Claude just beat GPT-5, Gemini, and Grok in real-world job tasks, according to OpenAI’s own study

OpenAI has released GDPval, a new evaluation system to test how AI performs at work-related tasks
Claude Opus 4.1 comes out in the lead, with ‘ChatGPT-5 high’ in second place
Tasks include things like emailing a response to a dissatisfied customer

We’re all familiar with AI benchmarks, which measure performance at certain tasks, but often these tasks don’t reflect the real world and how people actually use AI, especially at work.

To combat this problem, OpenAI, the maker of ChatGPT, is introducing GDPval, a new way of measuring AI model performance using real-world work tasks compared to a real human across 44 occupations, from software developers and lawyers to registered nurses and mechanical engineers.

Surprisingly, the OpenAI study shows that the best performing model was Anthropic’s Claude Opus 4.1, which outpaced not only OpenAI’s GPT-5 but also Gemini and Grok.

GDPval win rate

This graph shows the overall GDPval win rate (the times when the AI did better than an industry expert) and shows that Claude Opus 4.1 is out in the lead with a win rate of 47.6, with ‘ChatGPT-5 high’ coming second with 38.8 and ‘ChatGPT o3 high’ at 34.1. ChatGPT-4o scores the lowest, with a win rate of 12.4, which is significantly behind both Grok 4 and Gemini 2.5 Pro.

The study found that Claude was the highest-performing across eight of the nine industry sectors it tested, including government, health care, and social assistance. The results clearly show that Claude Opus 4.1 leads across a diverse range of work-related tasks.

Claude win rates by sector

(Image credit: OpenAI)

Examples of the tasks include things like emailing a response to a dissatisfied customer requesting a return, optimizing a table layout for a Spring vendor fair, and auditing price inconsistencies in purchase orders.

What’s in a name?

The name used by OpenAI, GDPval, comes from the concept of Gross Domestic Product (GDP) as a key economic indicator. OpenAI wants GPDval to be widely adopted to help ground conversations about future AI improvements in evidence rather than guesswork.

Releasing the results showing a competitor out in front appears to be an exercise in radical transparency by OpenAI, but that fits in perfectly with the company’s philosophy. “Our mission is to ensure that artificial general intelligence benefits all of humanity. As part of our mission, we want to transparently communicate progress on how AI models can help people in the real world”, reads a statement from OpenAI.

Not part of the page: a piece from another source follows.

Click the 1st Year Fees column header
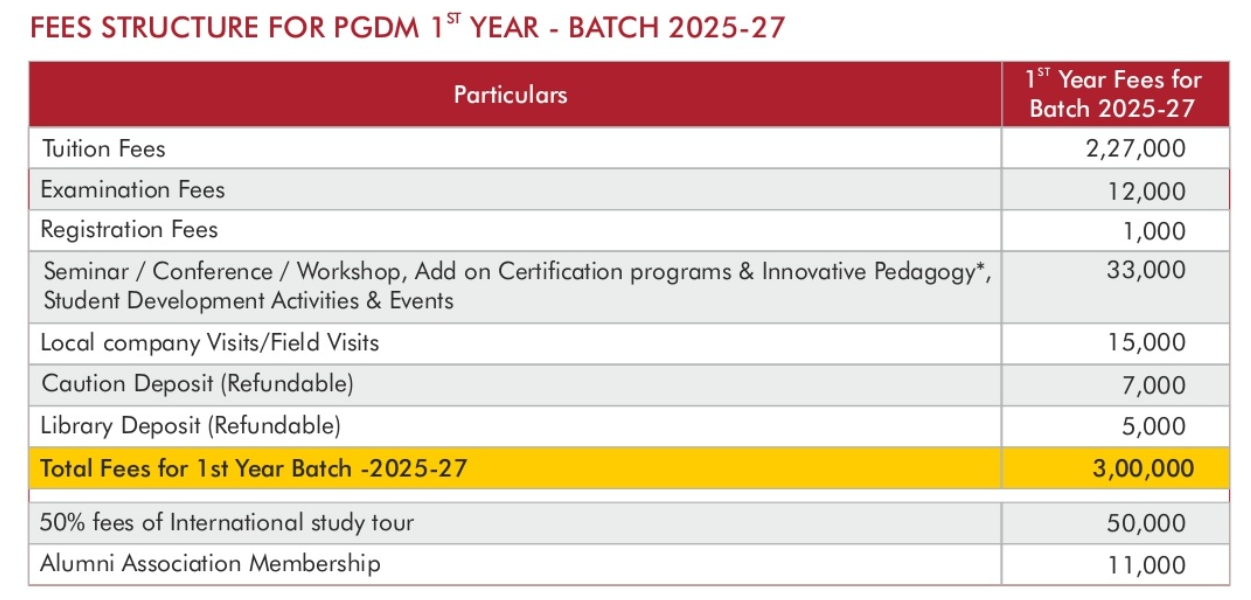The height and width of the screenshot is (600, 1251). click(x=1113, y=94)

The paper, which is available to read in its entirety online, comes a week after OpenAI released a more consumer-focused paper that showed that the majority of ChatGPT users (70%) were actually using it at home, rather than at work.

The study was conducted by OpenAI’s Economic Research team and Harvard economist David Deming for the National Bureau of Economic Research (NBER). The results were surprising to a lot of people, as previously, the focus of new ChatGPT releases has been very focused on work-related tasks like coding, making presentations, and being a good research tool.

The news that Claude Opus 4.1 is better at actual work-related tasks, not just benchmarks, than even ‘ChatGPT-5 high’ could mean a renewed focus by OpenAI towards its changing user base.